(Beginning of Extracted data)
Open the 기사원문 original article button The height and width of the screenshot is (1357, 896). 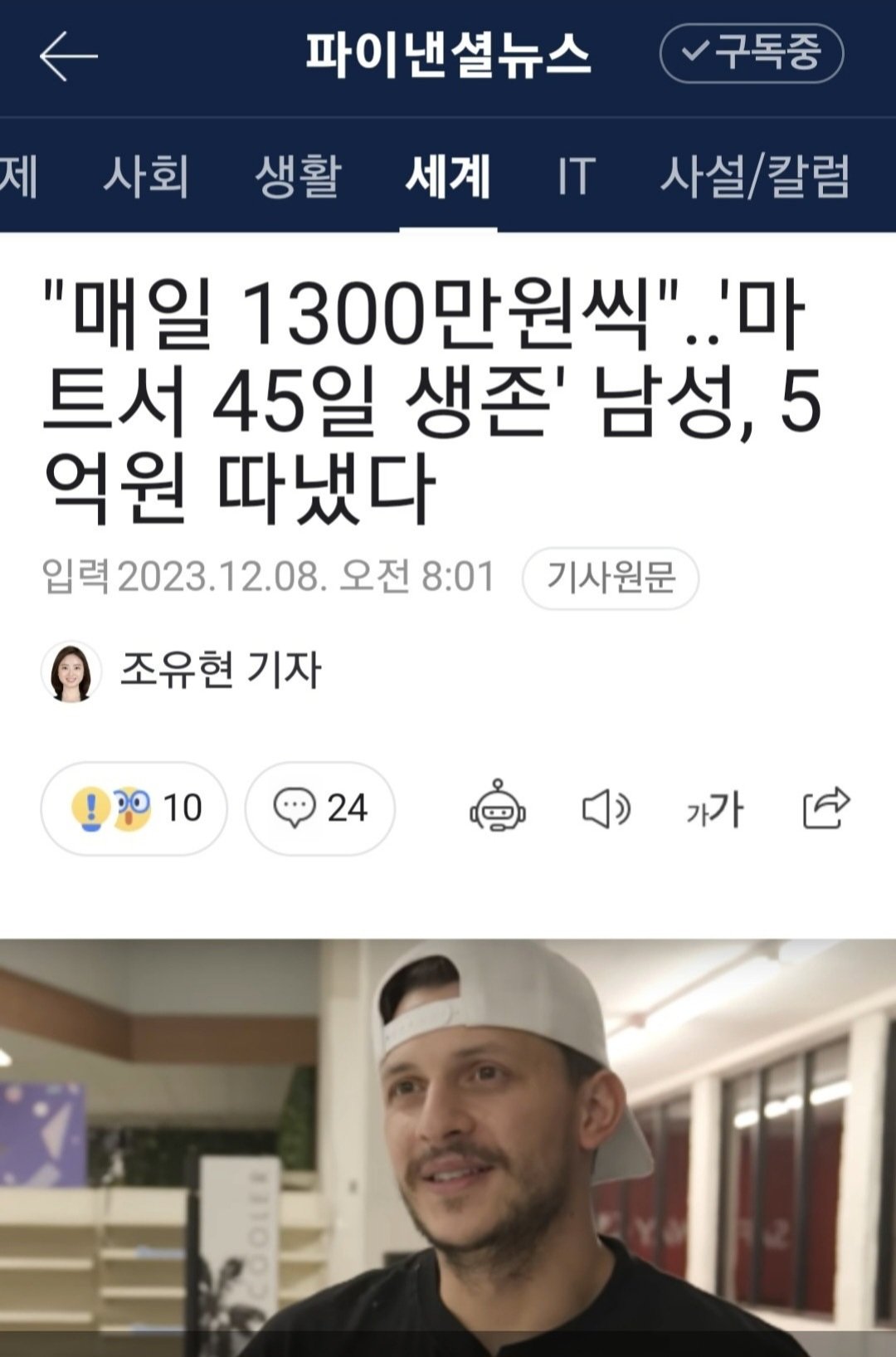point(611,578)
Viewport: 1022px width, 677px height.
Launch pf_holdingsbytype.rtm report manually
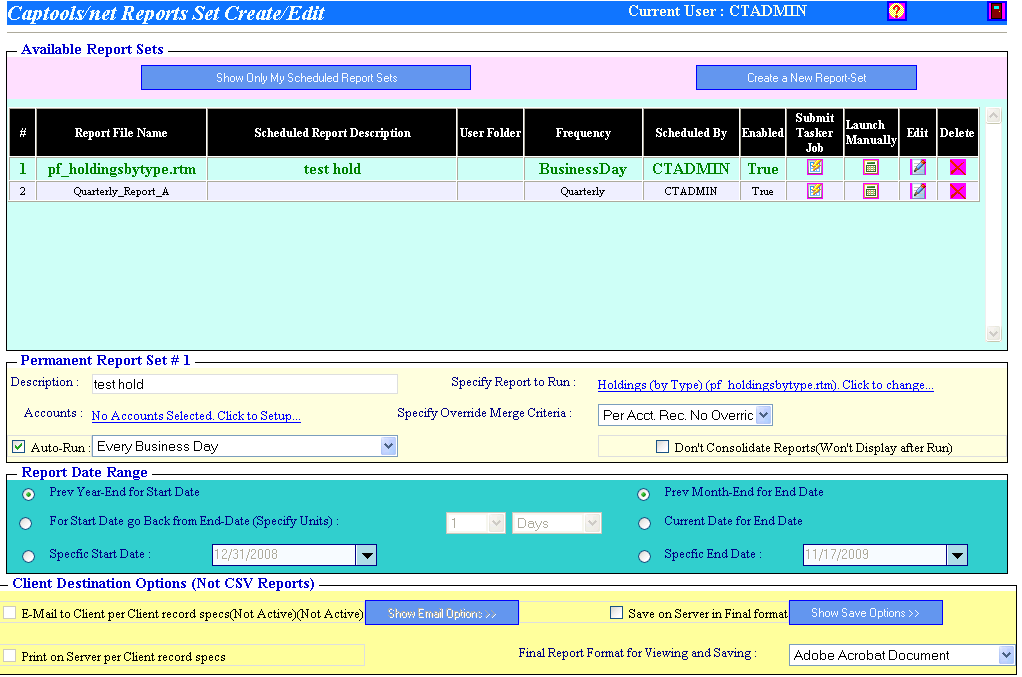click(870, 168)
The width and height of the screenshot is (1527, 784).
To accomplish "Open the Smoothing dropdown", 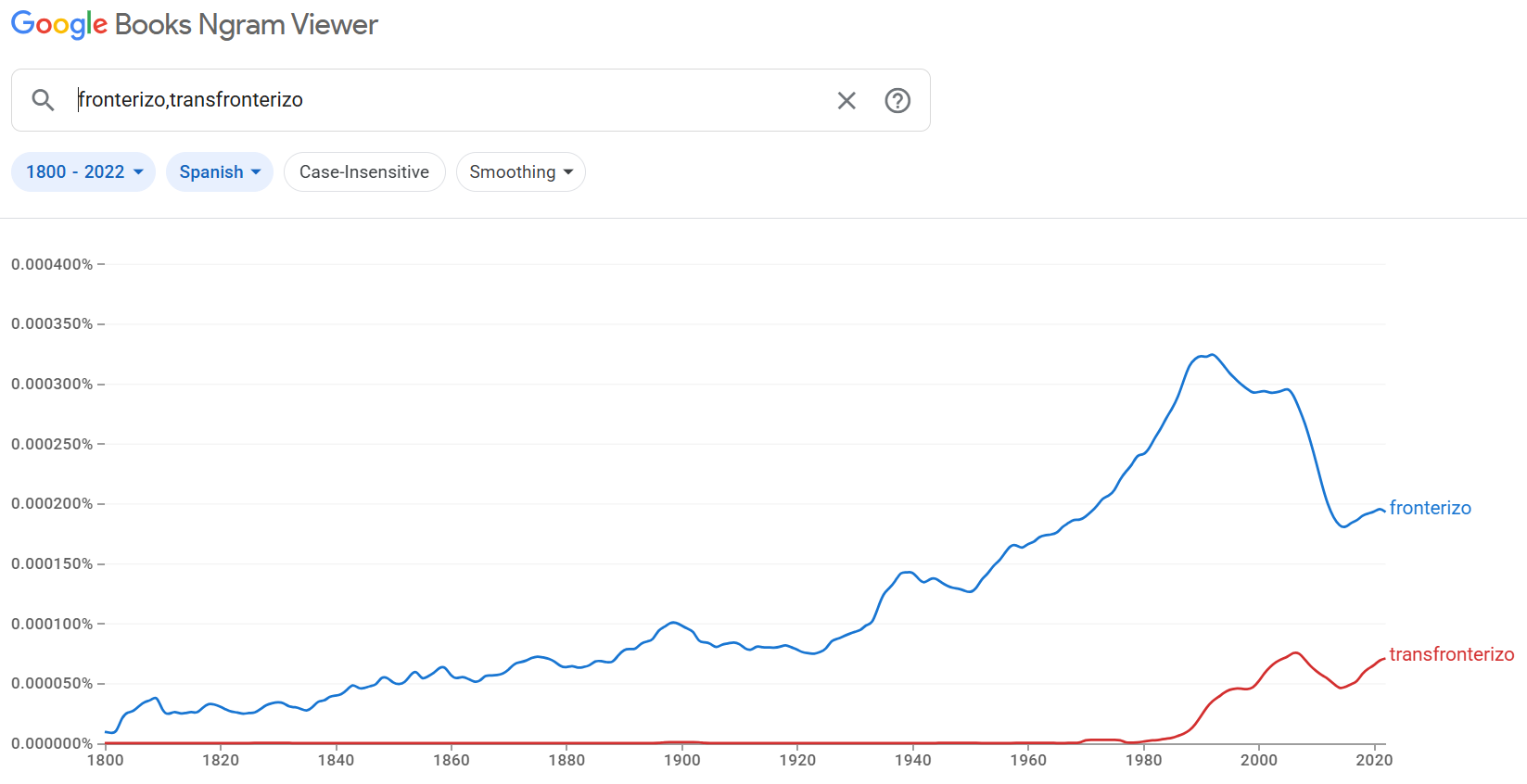I will [521, 172].
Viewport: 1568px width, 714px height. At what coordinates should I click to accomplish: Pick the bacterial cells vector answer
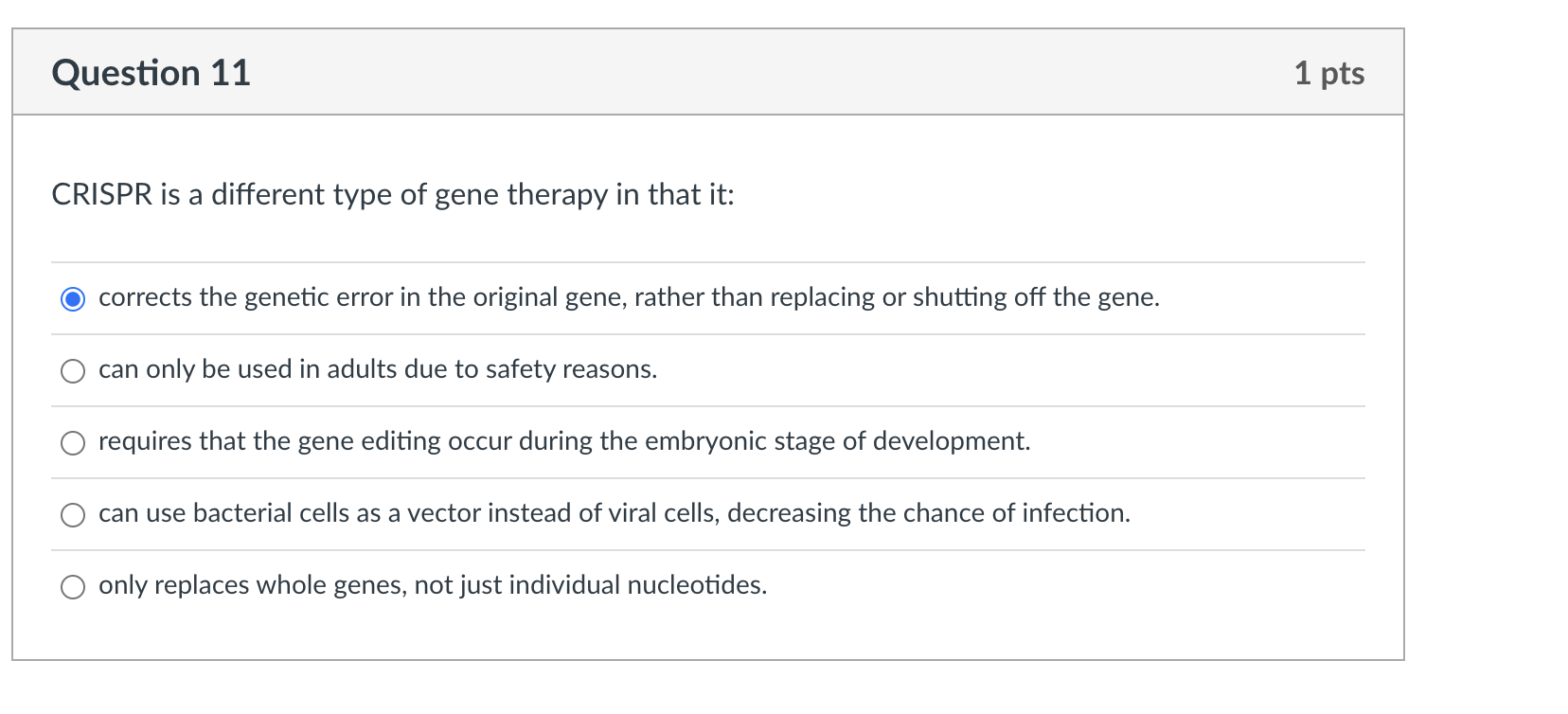click(x=72, y=515)
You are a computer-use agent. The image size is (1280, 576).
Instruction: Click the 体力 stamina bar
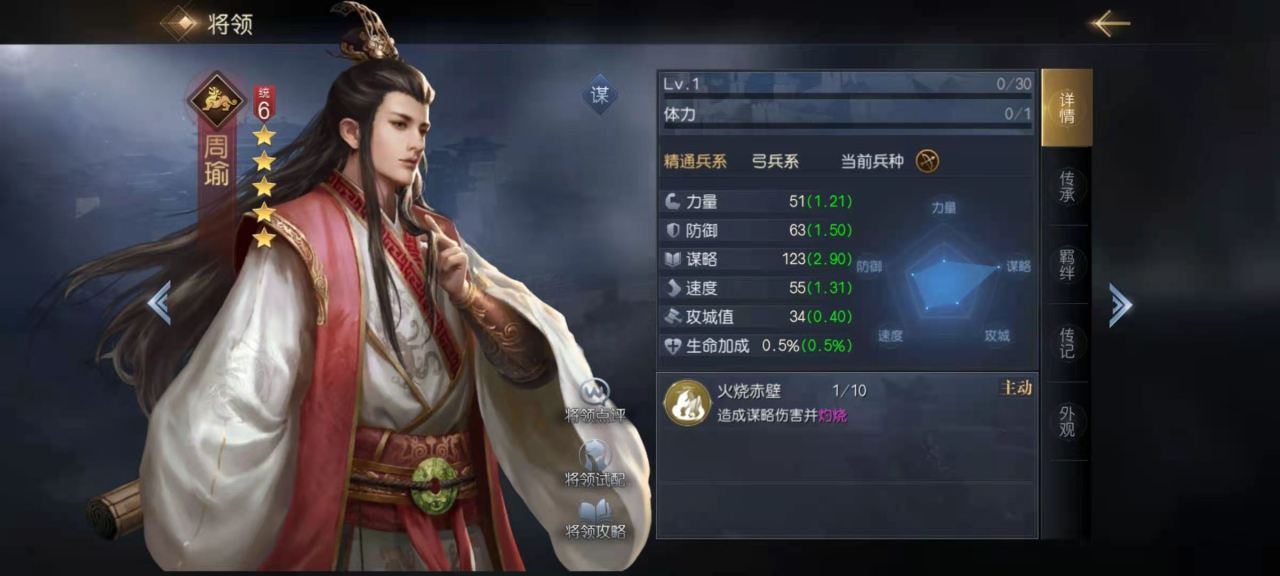click(846, 115)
(End of Extracted data)
Action item:
Transcribe the lines that run from the line bearing "Viewport: 1568px width, 714px" through the last line of the data. Keep the wording exact and leave out every picture.

Final answer:
Viewport: 1568px width, 714px height. At what coordinates should I click to accomplish: Pick the bacterial cells vector answer
click(x=72, y=515)
You are a computer-use agent. The image size is (1280, 576).
Instruction: Click the 体力 stamina bar
click(846, 115)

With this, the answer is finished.